Let op: de website is verhuisd naar fritsvanderwaa.nl

de Volkskrant, Kunst & Cultuur, 17 mei 2006 (pagina 17)

NedPho vertolkt krachtig Adams' kolkende wateren

Adams en Beethoven, door het Nederlands Philharmonisch Orkest o.l.v. Yakov Kreizberg. 15 Mei, Concertgebouw, Amsterdam.

Als er één componist is die de blijmoedigheid in de hedendaagse muziek heeft teruggebracht, is het wel John Adams. Hij was ooit het broekje onder de minimalisten, nadert intussen de zestig en schrijft al lang geen minimal music meer. Dat heeft hij trouwens nooit echt gedaan: herhaling zit hem in het bloed, dat wel, maar expansiedrift net zo goed. Het was de afgelopen dagen weer eens te horen bij het Nederlands Philharmonisch Orkest. Daar klonk Adams' Harmonielehre uit 1985, in combinatie met de Zevende Symfonie van Beethoven, volgens chefdirigent Yakov Kreizberg een minimalist van het eerste uur. Daar zit iets in: Beethoven woekerde immers met zijn thematische uitgangspunten – maar net als Adams haalde hij daarbij het onderste uit de kan.

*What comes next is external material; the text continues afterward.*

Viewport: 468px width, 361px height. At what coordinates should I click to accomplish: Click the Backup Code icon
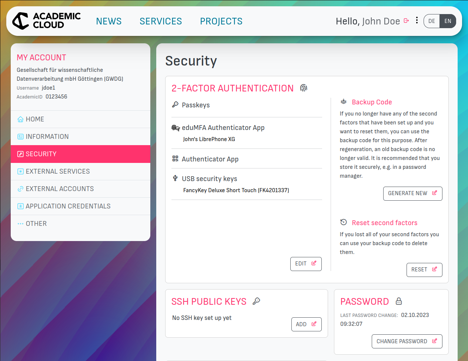343,101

Luisteraars in Utrecht, waar het orkest eerder op zondag speelde, bleven verstoken van deze interessante koppeling, en kregen Brahms in plaats van Adams. Het NedPhO was zeker beducht voor een lege zaal. Jammer, want verder doet het gezelschap op een uitstekende manier aan publiekswerving. De korte toelichtingsdocumentaires die in de wandelgangen vertoond worden zijn een schot in de roos, en het besluit alle jongeren een zacht prijsje te rekenen voor de concerten getuigt van visie op de toekomst.

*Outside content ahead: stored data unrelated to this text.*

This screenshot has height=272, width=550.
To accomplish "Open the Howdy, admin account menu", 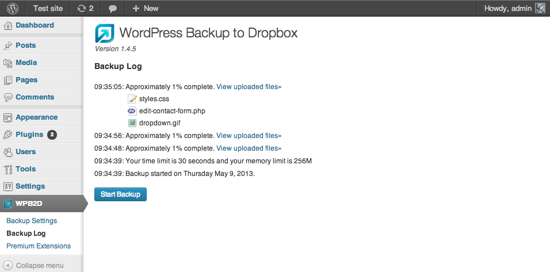I will [x=507, y=8].
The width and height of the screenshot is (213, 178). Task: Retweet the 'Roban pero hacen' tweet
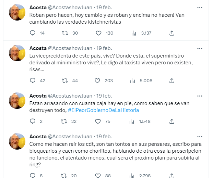tap(64, 33)
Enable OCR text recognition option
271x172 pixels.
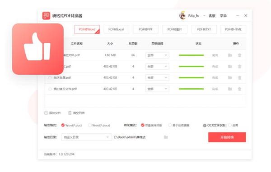pos(230,125)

Ook over het heden wordt gewaakt. Het NedPho floreert onder de Russische Amerikaan Kreizberg die nu drie jaar de touwtjes in handen heeft. Met zichtbaar plezier stortte hij zich maandag in Amsterdam de kolkende vaarwateren van Adams' Harmonielehre, dat zijn titel ontleent aan een leerboek van Schönberg, maar dat muzikaal vooral een hommage is aan Mahler. De afgrondelijke, emotionele toonstapelingen in het tweede deel laten daarover geen twijfel bestaan.

Anders dan Mahler laat Adams echter ook de zonzijde zien; vooral het slotdeel is een euforisch stemmende onderdompeling in een golfslagbad vol instrumentale kleuren. Het orkest overtrof zichzelf daarna nog in de mokerende ritmes van Beethoven, waarin Kreizberg de geledingen scherp hoorbaar maakte, en ze tegelijkertijd verenigde tot een dwingend betoog, waarin het trouwens ook niet schortte aan blijmoedigheid.